Put each line of the data below into a numbered list, and leave out the blank lines.

[Begin]

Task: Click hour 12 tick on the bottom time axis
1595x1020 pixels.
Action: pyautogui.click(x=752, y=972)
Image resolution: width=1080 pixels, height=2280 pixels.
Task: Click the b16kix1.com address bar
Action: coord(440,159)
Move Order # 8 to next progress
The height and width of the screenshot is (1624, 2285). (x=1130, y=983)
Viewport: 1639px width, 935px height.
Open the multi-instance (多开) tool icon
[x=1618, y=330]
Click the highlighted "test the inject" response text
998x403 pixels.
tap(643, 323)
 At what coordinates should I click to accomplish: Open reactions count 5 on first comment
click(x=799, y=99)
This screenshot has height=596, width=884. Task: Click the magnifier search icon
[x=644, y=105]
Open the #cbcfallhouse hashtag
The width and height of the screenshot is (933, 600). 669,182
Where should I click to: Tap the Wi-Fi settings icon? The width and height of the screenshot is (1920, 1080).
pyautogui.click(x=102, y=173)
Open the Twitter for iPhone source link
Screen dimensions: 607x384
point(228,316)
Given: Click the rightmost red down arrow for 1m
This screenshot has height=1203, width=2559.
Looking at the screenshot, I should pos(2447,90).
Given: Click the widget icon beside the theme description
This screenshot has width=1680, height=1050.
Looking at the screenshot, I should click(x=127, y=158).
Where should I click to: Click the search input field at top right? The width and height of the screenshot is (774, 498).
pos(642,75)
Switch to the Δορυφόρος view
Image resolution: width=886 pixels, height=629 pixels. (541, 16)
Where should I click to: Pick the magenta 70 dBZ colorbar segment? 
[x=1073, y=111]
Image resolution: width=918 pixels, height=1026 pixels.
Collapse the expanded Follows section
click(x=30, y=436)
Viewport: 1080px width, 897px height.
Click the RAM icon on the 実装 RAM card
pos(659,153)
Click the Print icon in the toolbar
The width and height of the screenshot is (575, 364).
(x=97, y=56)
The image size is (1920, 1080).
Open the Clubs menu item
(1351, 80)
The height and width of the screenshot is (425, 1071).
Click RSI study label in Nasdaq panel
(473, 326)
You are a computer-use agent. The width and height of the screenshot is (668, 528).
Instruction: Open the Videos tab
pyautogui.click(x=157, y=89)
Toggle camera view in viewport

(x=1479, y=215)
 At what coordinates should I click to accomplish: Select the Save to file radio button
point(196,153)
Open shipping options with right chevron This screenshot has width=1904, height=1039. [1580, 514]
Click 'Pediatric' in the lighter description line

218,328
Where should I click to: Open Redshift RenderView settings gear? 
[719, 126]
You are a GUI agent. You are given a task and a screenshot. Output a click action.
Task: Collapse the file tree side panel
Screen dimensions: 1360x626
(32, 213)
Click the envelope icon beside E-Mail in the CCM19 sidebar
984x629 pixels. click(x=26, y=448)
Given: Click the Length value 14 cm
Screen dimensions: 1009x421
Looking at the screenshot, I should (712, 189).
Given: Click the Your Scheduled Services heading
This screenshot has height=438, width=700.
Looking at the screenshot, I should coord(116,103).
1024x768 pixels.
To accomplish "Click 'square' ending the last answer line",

[End]

WRITTEN ANSWER
1. Task: Click hour 12 tick on the bottom time axis
2. 1595x1020 pixels.
3. Action: pyautogui.click(x=752, y=972)
4. Image resolution: width=1080 pixels, height=2280 pixels.
5. Task: Click the b16kix1.com address bar
6. Action: coord(440,159)
7. Move Order # 8 to next progress
8. The height and width of the screenshot is (1624, 2285). (x=1130, y=983)
9. Viewport: 1639px width, 935px height.
10. Open the multi-instance (多开) tool icon
11. [x=1618, y=330]
12. Click the highlighted "test the inject" response text
13. 998x403 pixels.
14. tap(643, 323)
15.  At what coordinates should I click to accomplish: Open reactions count 5 on first comment
16. click(x=799, y=99)
17. This screenshot has height=596, width=884. Task: Click the magnifier search icon
18. [x=644, y=105]
19. Open the #cbcfallhouse hashtag
20. The width and height of the screenshot is (933, 600). 669,182
21. Where should I click to: Tap the Wi-Fi settings icon? The width and height of the screenshot is (1920, 1080).
22. pyautogui.click(x=102, y=173)
23. Open the Twitter for iPhone source link
24. Screen dimensions: 607x384
25. point(228,316)
26. Given: Click the rightmost red down arrow for 1m
27. This screenshot has height=1203, width=2559.
28. Looking at the screenshot, I should pos(2447,90).
29. Given: Click the widget icon beside the theme description
30. This screenshot has width=1680, height=1050.
31. Looking at the screenshot, I should click(x=127, y=158).
32. Where should I click to: Click the search input field at top right? The width and height of the screenshot is (774, 498).
33. pos(642,75)
34. Switch to the Δορυφόρος view
35. Image resolution: width=886 pixels, height=629 pixels. (541, 16)
36. Where should I click to: Pick the magenta 70 dBZ colorbar segment? 
37. [x=1073, y=111]
38. Image resolution: width=918 pixels, height=1026 pixels.
39. Collapse the expanded Follows section
40. click(x=30, y=436)
41. Viewport: 1080px width, 897px height.
42. Click the RAM icon on the 実装 RAM card
43. pos(659,153)
44. Click the Print icon in the toolbar
45. The width and height of the screenshot is (575, 364).
46. (x=97, y=56)
47. The image size is (1920, 1080).
48. Open the Clubs menu item
49. (1351, 80)
50. The height and width of the screenshot is (425, 1071).
51. Click RSI study label in Nasdaq panel
52. (473, 326)
53. You are a computer-use agent. The width and height of the screenshot is (668, 528).
54. Instruction: Open the Videos tab
55. pyautogui.click(x=157, y=89)
56. Toggle camera view in viewport
57. (x=1479, y=215)
58.  At what coordinates should I click to accomplish: Select the Save to file radio button
59. point(196,153)
60. Open shipping options with right chevron This screenshot has width=1904, height=1039. [1580, 514]
61. Click 'Pediatric' in the lighter description line
62. 218,328
63. Where should I click to: Open Redshift RenderView settings gear? 
64. [719, 126]
65. You are a GUI agent. You are given a task and a screenshot. Output a click action.
66. Task: Collapse the file tree side panel
67. Screen dimensions: 1360x626
68. (32, 213)
69. Click the envelope icon beside E-Mail in the CCM19 sidebar
70. 984x629 pixels. click(x=26, y=448)
71. Given: Click the Length value 14 cm
72. Screen dimensions: 1009x421
73. Looking at the screenshot, I should (712, 189).
74. Given: Click the Your Scheduled Services heading
75. This screenshot has height=438, width=700.
76. Looking at the screenshot, I should coord(116,103).
77. 1024x768 pixels.
78. To accomplish "Click 'square' ending the last answer line",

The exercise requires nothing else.